Степень 3 – полное разрушение подкожного покрова во всю его толщину до мышечного слоя с проникновения в саму мышцу. Возможны жидкие выделения.

Степень 4 – поражение всех мягких тканей. Образуется полость с повреждением в ней всех нижележащих тканей ( сухожилия, вплоть до кости ).

Уход и профилактика пролежней.

Уход при 1 степени:

-Непременное соблюдение асептики медперсоналом и ухаживающими лицами.

-Ежедневно осматривать кожу в местах возможного образования пролежней с целью оценки состояния кожи при каждом перемещении, изменении состояния.

-Устранять неровности, складки на постельном и нательном белье.
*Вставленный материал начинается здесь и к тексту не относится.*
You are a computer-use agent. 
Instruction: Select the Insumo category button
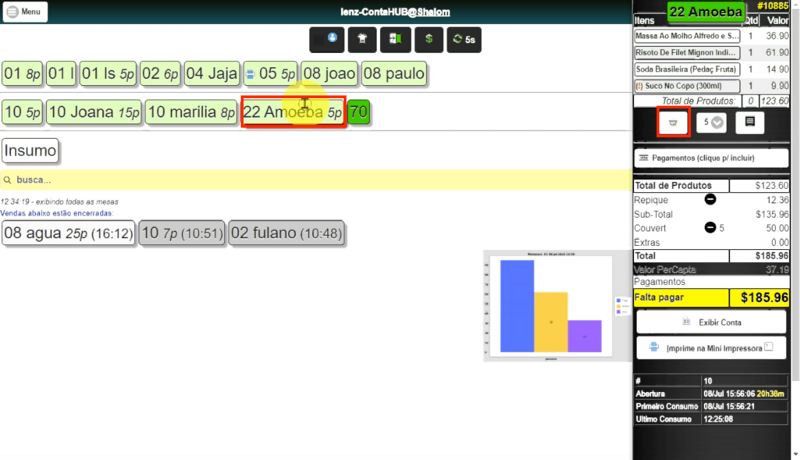[30, 151]
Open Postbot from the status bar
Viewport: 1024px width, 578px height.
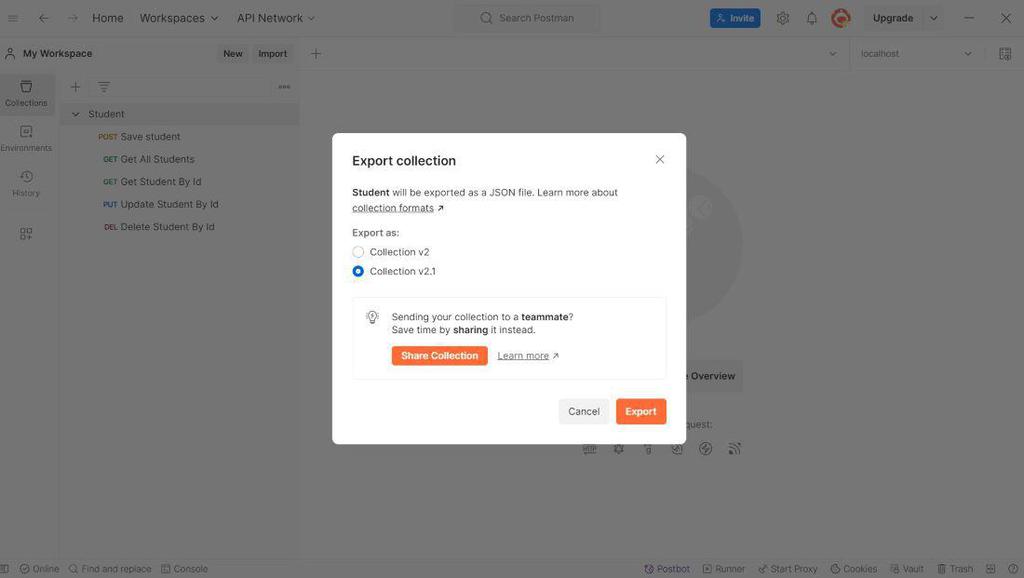pos(667,569)
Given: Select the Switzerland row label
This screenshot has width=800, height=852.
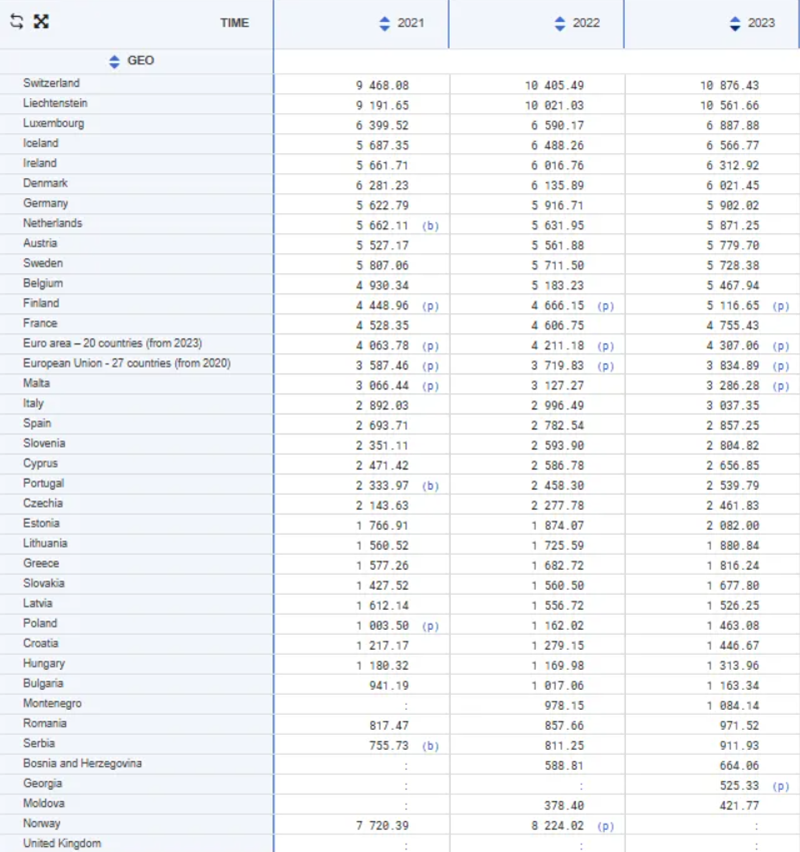Looking at the screenshot, I should click(51, 83).
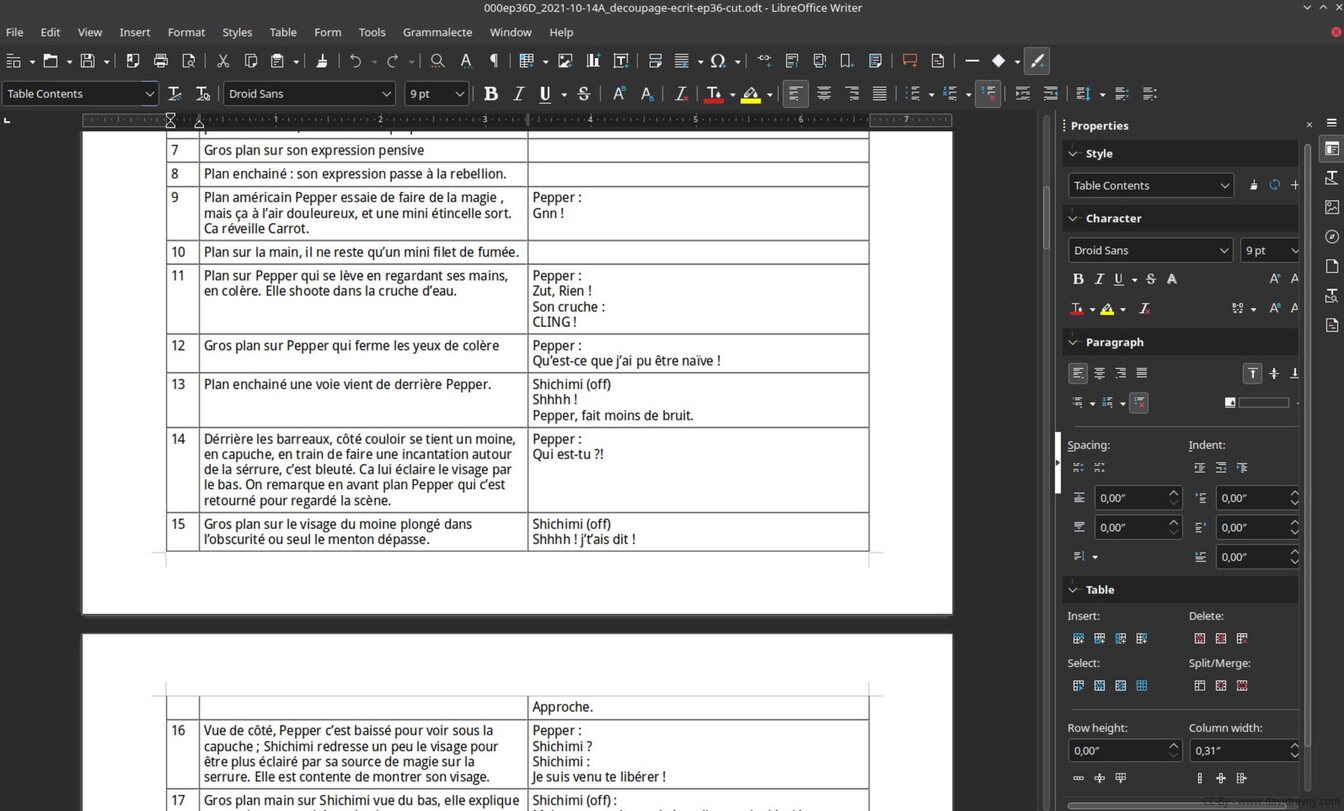The image size is (1344, 811).
Task: Insert a special character via the Omega icon
Action: pyautogui.click(x=717, y=61)
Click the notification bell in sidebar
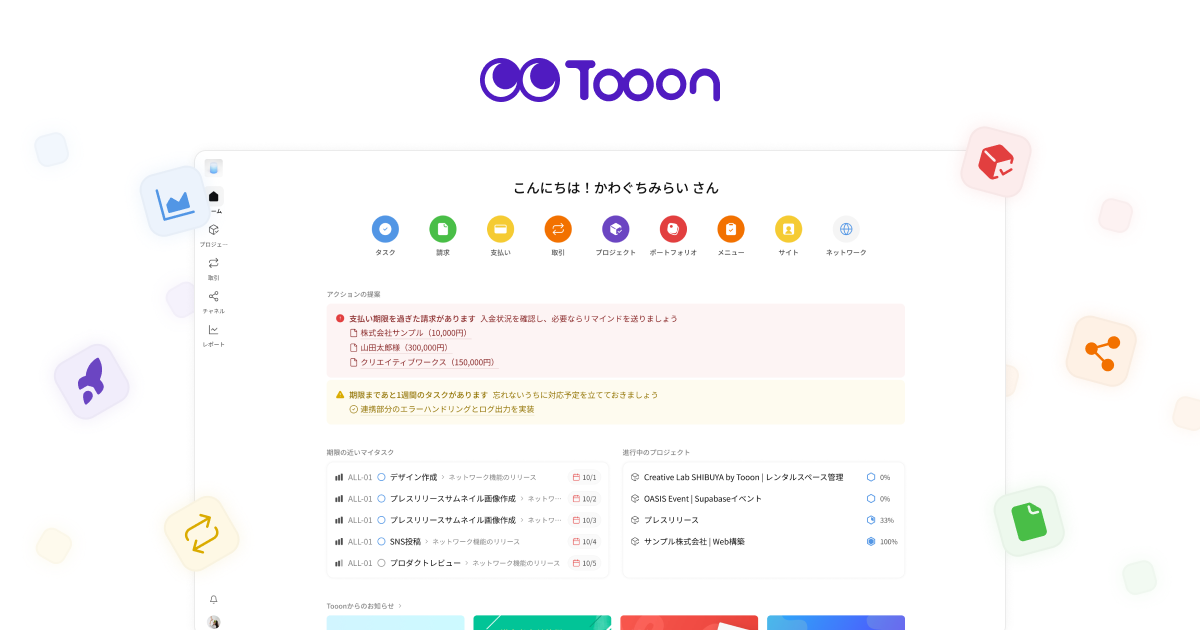Screen dimensions: 1200x630 (x=213, y=599)
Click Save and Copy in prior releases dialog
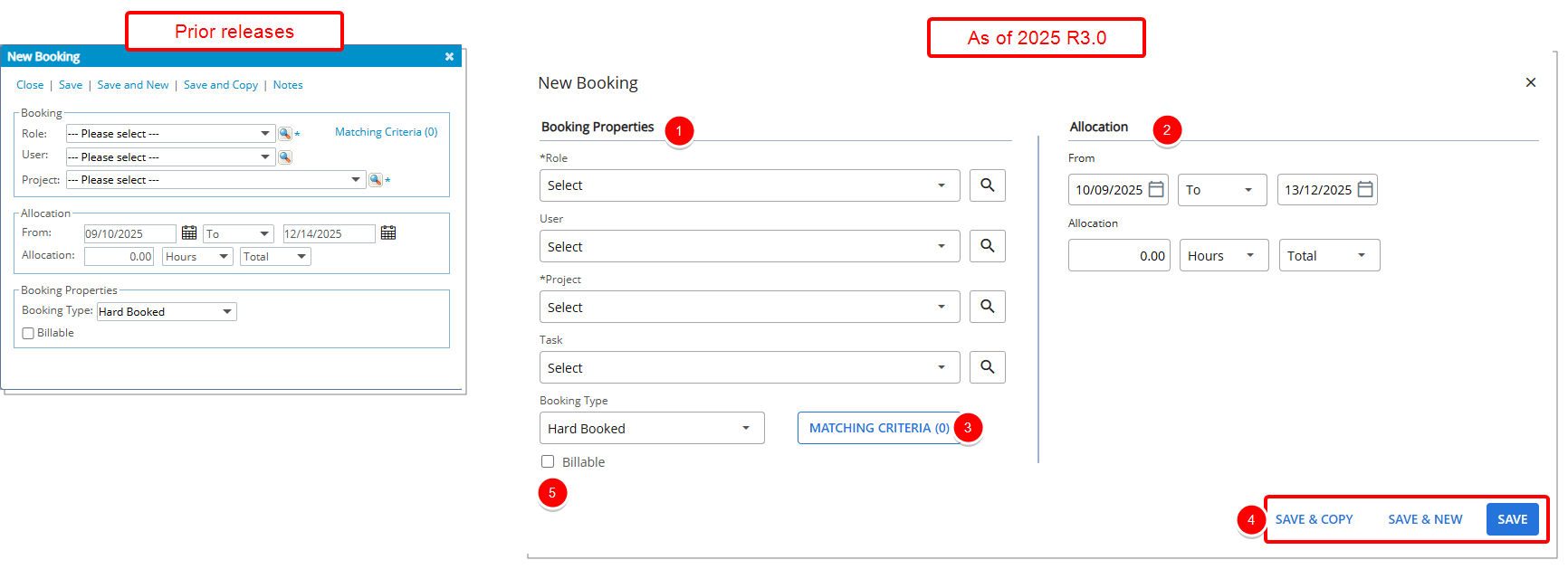This screenshot has width=1568, height=569. click(221, 84)
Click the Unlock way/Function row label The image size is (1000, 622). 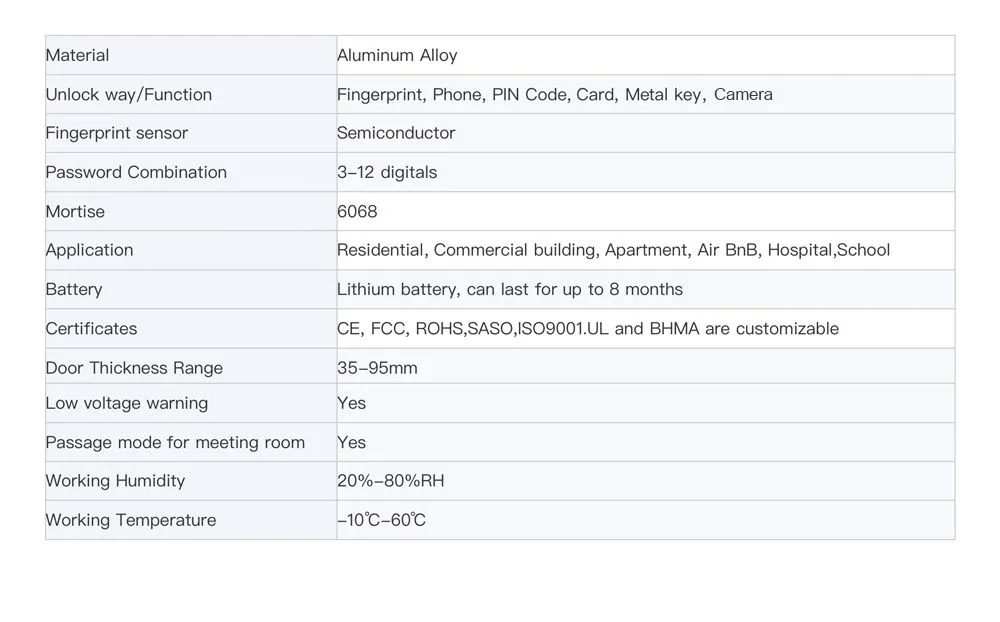click(128, 95)
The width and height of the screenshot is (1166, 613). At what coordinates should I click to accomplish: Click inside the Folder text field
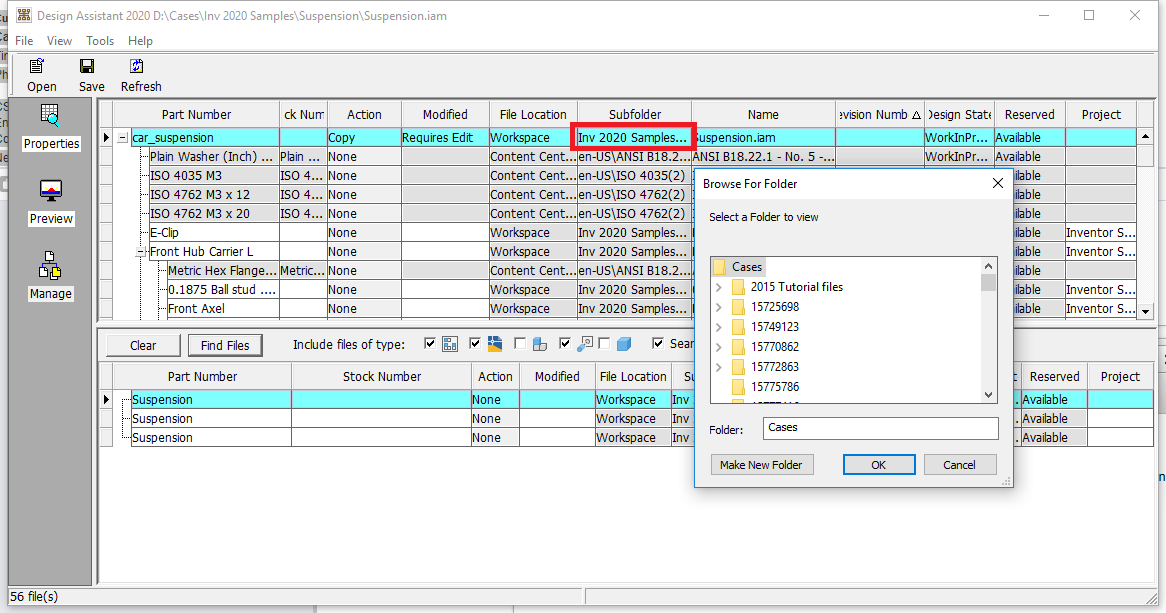coord(880,428)
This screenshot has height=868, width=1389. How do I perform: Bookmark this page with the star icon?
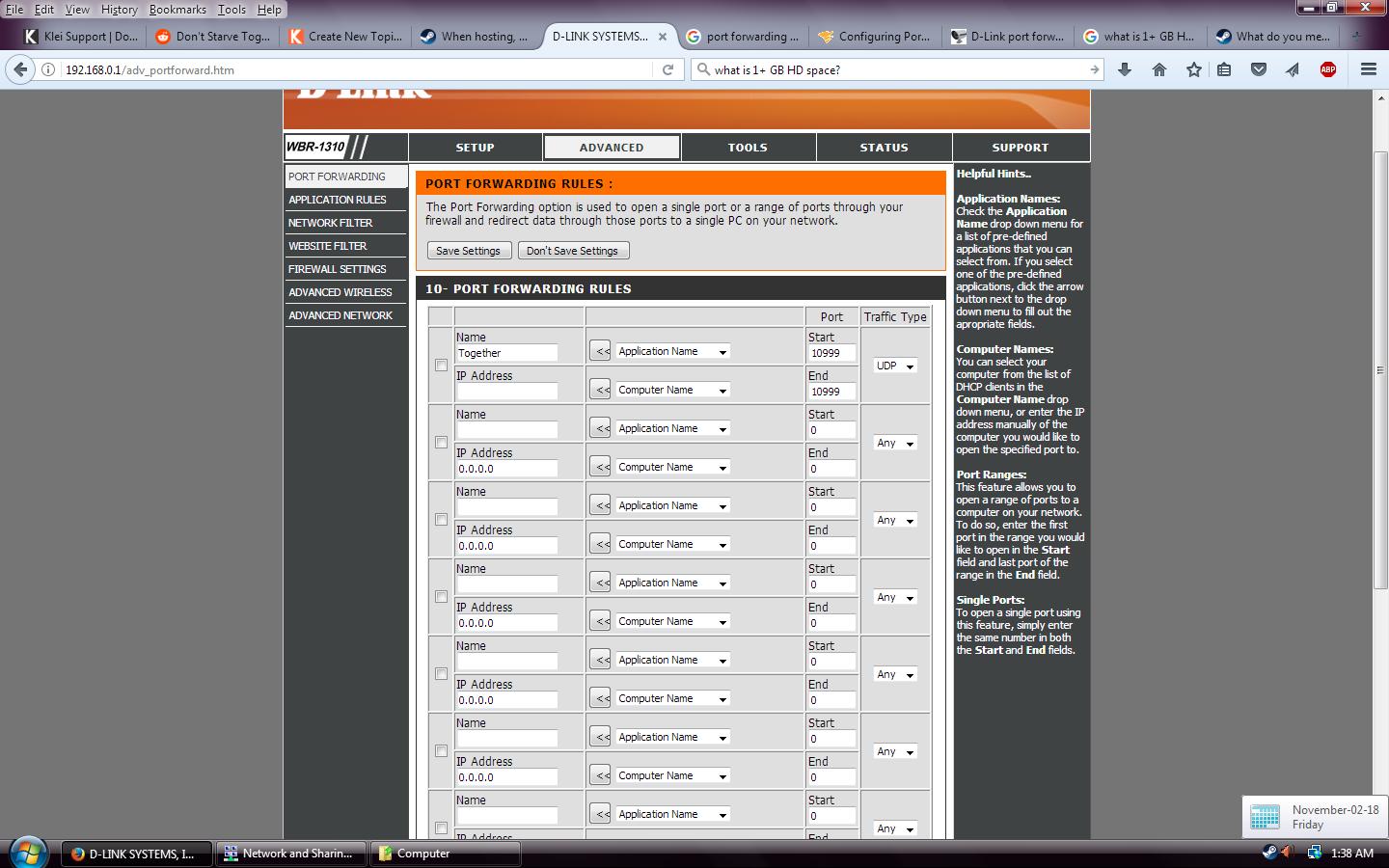click(x=1194, y=69)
-Стряхивать крошки с постели после еды.

- Своевременно менять нательное и постельное белье.

-Изменять положение тела пациента в постели каждые 2 часа.

-Обмывать 2 раза в сутки места возможного образования пролежней теплой водой с нейтральным мылом

-Применять раздражающие вещества для обработки кожи (этиловый или камфорный спирт).

-Массаж мягких тканей ( избегая костных выступов).

-Применять поролоновые круги или другие приспособления, уменьшающие давление на кожу под локти и пятки пациента.

-При недержании мочи и кала своевременно ухаживать за промежностью, применять специальные трусы, подгузники, прокладки.

-Обучать родственников или ухаживающих лиц правилам ухода за пациентом.

-Соблюдать диету, богатую белками и витаминами,

-достаточное количество жидкости.

-Если позволяет режим активности, то обеспечить выполнение доступных упражнений, дыхательной гимнастики.

При 2 степени:

- мероприятия по профилактике и уходу те же, но исключается массаж и использование раздражающих растворов.

При 3 и 4 степени:

- Присоединяется хирургическое лечение:

Проводится обработка раны, накладываются ранозаживляющие вещества, удаляются омертвевшие участки кожи , накладывается асептическая повязка.

Для определения степени риска образования пролежней в сестринской практике используется различные таблицы ( шкалы), например- Шкала Waterlow:

Показания: постельный режим, невозможность самостоятельно за собой ухаживать, при избыточной и недостаточной массе тела, недержании мочи или кала, повышенной сухости или влажности кожи, нехватка белковой пищи, ограничение подвижности некоторые заболевания.

Цель: выявить пациентов, находящихся в зоне риска развития пролежней для обучения принципам профилактики и ухода как пациента так и его родственников.

Оснащение:

-средства для мытья рук гигиеническим способом: кожный асептик и жидкое мыло;

-шкала Нортон (применима ко всем категориям пациентов).

Особенности процедуры:

Подсчет баллов проводится регулярно: ежедневно и при каждом удобном случае осматриваются места образования пролежней, оцениваются показатели и риск развития пролежней.